[Data entries]
··········

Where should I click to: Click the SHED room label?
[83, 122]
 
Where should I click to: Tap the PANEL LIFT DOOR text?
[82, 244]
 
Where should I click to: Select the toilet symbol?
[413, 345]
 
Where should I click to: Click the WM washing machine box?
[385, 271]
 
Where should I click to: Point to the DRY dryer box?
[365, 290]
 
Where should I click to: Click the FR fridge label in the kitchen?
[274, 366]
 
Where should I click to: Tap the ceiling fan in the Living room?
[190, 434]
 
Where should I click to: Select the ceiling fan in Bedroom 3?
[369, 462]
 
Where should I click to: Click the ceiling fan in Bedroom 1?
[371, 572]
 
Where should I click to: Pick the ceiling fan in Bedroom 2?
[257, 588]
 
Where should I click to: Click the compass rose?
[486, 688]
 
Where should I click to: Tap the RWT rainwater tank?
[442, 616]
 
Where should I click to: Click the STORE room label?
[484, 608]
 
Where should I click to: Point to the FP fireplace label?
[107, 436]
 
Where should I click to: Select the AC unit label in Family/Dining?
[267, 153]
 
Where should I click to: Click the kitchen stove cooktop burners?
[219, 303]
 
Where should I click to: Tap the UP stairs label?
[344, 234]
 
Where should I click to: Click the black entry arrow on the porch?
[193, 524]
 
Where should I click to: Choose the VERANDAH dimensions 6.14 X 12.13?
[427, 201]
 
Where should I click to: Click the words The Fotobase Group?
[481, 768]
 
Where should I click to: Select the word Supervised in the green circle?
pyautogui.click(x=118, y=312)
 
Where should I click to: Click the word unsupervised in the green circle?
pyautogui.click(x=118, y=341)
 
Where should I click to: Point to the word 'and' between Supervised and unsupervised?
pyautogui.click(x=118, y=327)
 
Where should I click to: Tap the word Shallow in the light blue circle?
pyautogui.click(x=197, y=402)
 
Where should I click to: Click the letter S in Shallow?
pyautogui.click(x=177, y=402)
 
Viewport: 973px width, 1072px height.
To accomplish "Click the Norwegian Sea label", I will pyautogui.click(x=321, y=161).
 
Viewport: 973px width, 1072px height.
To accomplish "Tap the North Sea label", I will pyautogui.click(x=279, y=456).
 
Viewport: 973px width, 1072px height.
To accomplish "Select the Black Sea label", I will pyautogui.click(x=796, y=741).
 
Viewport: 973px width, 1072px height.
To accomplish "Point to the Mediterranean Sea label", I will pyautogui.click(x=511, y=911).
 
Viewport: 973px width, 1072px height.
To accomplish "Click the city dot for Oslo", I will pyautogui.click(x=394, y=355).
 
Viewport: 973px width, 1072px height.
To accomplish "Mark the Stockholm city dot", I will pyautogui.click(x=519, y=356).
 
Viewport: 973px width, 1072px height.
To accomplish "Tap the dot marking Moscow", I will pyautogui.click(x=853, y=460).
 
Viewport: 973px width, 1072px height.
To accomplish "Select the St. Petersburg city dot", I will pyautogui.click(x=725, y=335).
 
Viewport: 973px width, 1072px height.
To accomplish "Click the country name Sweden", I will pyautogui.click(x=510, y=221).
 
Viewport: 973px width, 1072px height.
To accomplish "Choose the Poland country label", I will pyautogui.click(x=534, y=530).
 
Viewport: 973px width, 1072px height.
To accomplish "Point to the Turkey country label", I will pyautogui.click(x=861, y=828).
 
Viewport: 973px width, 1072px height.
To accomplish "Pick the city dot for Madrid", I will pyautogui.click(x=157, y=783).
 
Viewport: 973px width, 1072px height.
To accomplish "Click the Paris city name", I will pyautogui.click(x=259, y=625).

··········

■ What you are asked to do ■
Which lines in the entries contain the word "Choose", with capitalization counting? Pick out each one and copy it in full.

■ Solution ■
Where should I click to: Choose the VERANDAH dimensions 6.14 X 12.13?
To accomplish "Choose the Poland country label", I will pyautogui.click(x=534, y=530).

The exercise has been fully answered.